Data warehouses are purpose-built for analytical queries — aggregations, joins, and scans across billions of rows that would bring an OLTP database to its knees. Snowflake, BigQuery, and Redshift power the analytics behind business intelligence, reporting, and data science at companies from startups to enterprises. This guide covers data warehouse architecture, schema design, and query optimization — essential for data engineering and system design interviews.
OLTP vs OLAP
OLTP (Online Transaction Processing): the operational database serving your application. Characteristics: short, simple queries (get user by ID, insert an order), high concurrency (thousands of transactions per second), row-oriented storage (each row stored contiguously on disk), normalized schema (3NF to minimize redundancy), and low latency (single-digit milliseconds). Examples: PostgreSQL, MySQL, DynamoDB. OLAP (Online Analytical Processing): the analytical database for reporting and business intelligence. Characteristics: complex queries (aggregate revenue by region by quarter with year-over-year comparison), scan millions to billions of rows, columnar storage (each column stored separately for efficient scans and compression), denormalized schema (star/snowflake schema for query simplicity), and higher latency acceptable (seconds to minutes). Examples: Snowflake, BigQuery, Redshift, ClickHouse. Why separate systems: running analytical queries on an OLTP database degrades transactional performance. A report scanning 100 million rows locks resources needed by user-facing queries. The data warehouse receives data from the OLTP database via ETL/ELT pipelines and serves analytical workloads without impacting production.
Columnar Storage
Row-oriented storage (PostgreSQL): stores all columns of a row together on disk. Reading one column requires reading the entire row. Efficient for OLTP (point lookups fetch the whole row). Inefficient for analytics (scanning one column reads all columns). Columnar storage (Redshift, BigQuery, Parquet): stores each column separately. Reading one column reads only that column data. Advantages for analytics: (1) I/O reduction — a query like SELECT AVG(price) FROM orders reads only the price column, skipping order_id, customer_id, shipping_address, etc. If price is 10% of the row size, columnar reads 10x less data. (2) Compression — columns contain homogeneous data (all integers, all dates, all short strings). Homogeneous data compresses much better than mixed-type rows. Run-length encoding for repeated values, dictionary encoding for low-cardinality strings, and delta encoding for timestamps achieve 5-20x compression. (3) Vectorized execution — process entire column vectors in CPU-friendly batches using SIMD instructions. Processes millions of values per second. Trade-off: columnar storage is inefficient for point lookups (fetching all columns of one row requires reading from multiple column files). This is acceptable for analytics where queries always scan ranges.
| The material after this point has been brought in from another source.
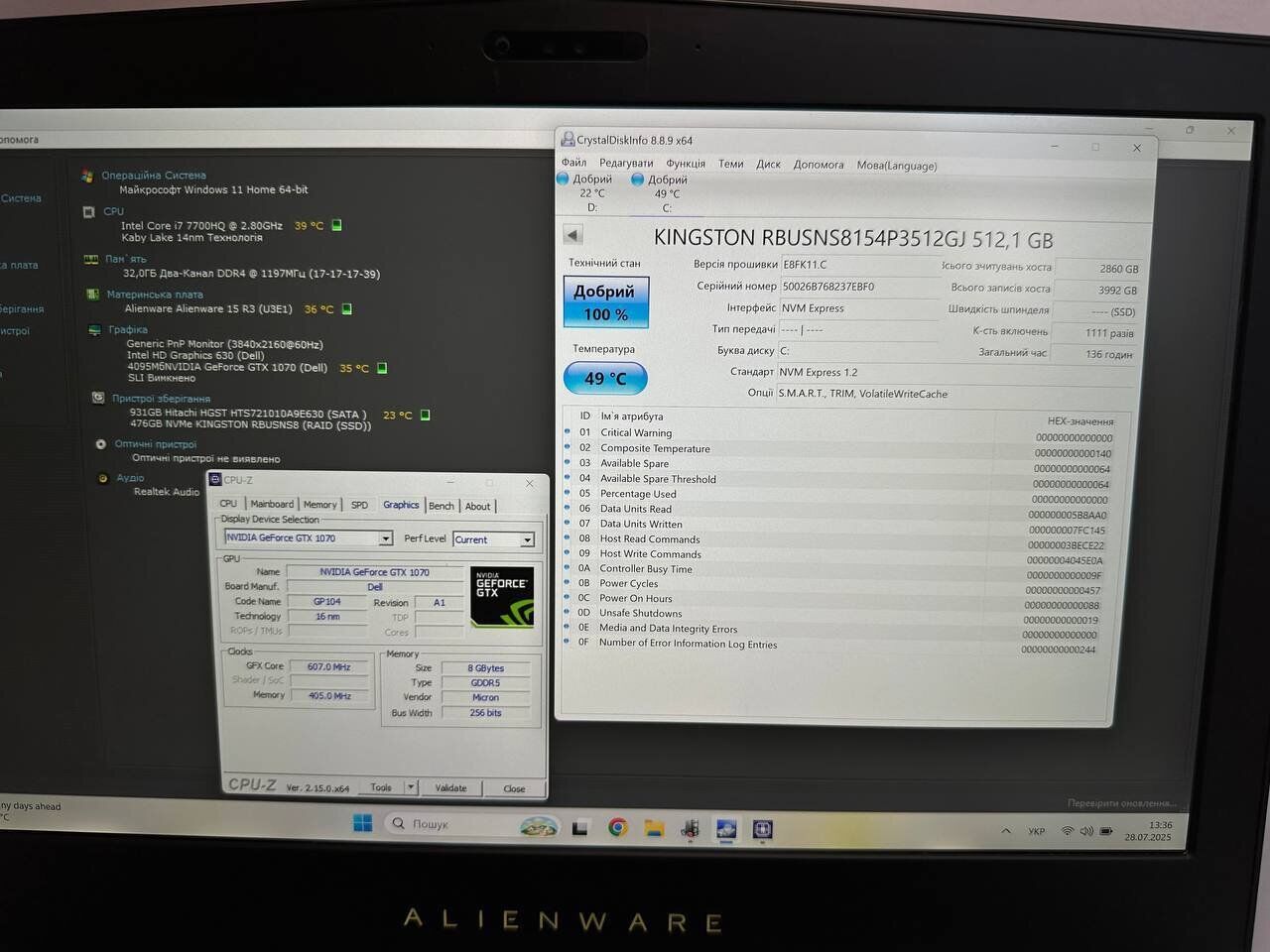Select the D: drive status icon
The width and height of the screenshot is (1270, 952).
pyautogui.click(x=563, y=179)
Star Schema and Dimensional Modeling
Star schema is the standard data warehouse schema design. Center: a fact table containing measurable events (orders, clicks, transactions). Each row is one event with: numeric measures (revenue, quantity, duration) and foreign keys to dimension tables. Surrounding: dimension tables containing descriptive attributes. dim_customer (customer_id, name, segment, region), dim_product (product_id, name, category, brand), dim_date (date_id, date, month, quarter, year, is_holiday), dim_store (store_id, name, city, state). Example query: SELECT d.quarter, p.category, SUM(f.revenue) FROM fact_orders f JOIN dim_date d ON f.date_id = d.date_id JOIN dim_product p ON f.product_id = p.product_id WHERE d.year = 2026 GROUP BY d.quarter, p.category. The star schema denormalizes dimensions (customer address is stored in dim_customer, not in a separate dim_address table). This simplifies queries (fewer JOINs) at the cost of some data redundancy. Snowflake schema: dimensions are normalized (dim_product -> dim_category -> dim_department). More normalized but more JOINs. Star schema is preferred for query simplicity and performance.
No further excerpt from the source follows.